- Work instructions -
Search the records for "agent". Copy every line where it appears.

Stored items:
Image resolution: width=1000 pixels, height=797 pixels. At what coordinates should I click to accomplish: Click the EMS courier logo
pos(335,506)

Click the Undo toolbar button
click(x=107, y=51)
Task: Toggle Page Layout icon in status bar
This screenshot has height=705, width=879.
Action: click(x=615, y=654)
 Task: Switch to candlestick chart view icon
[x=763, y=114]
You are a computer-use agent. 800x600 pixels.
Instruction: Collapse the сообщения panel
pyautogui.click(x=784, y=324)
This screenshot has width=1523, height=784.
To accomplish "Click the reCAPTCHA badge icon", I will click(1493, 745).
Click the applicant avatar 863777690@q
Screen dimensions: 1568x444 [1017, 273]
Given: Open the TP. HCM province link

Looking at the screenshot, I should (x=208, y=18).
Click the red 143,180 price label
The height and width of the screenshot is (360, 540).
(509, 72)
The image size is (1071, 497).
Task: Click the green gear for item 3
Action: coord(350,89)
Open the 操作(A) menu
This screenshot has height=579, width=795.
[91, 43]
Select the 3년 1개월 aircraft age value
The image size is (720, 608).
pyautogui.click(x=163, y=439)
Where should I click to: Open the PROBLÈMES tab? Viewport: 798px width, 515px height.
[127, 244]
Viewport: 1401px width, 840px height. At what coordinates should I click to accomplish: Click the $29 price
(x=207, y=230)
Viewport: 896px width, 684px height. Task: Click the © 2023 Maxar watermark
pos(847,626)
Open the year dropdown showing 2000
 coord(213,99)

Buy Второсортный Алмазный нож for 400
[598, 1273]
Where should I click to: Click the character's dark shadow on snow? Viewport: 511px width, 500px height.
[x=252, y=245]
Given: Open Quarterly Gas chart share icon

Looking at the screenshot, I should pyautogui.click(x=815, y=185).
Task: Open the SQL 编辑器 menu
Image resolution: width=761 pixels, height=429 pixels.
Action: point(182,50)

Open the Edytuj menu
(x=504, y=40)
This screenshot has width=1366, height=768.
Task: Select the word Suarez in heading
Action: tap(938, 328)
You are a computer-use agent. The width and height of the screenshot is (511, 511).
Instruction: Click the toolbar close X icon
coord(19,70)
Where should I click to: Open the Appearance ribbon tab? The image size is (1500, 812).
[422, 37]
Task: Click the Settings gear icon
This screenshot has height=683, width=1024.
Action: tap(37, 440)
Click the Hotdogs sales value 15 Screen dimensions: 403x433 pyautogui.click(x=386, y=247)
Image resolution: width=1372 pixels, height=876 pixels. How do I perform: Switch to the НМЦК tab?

- Solution to this task -
You are a computer-use agent. 800x600 pixels.
You are a computer-use agent. The width and height of the screenshot is (511, 511).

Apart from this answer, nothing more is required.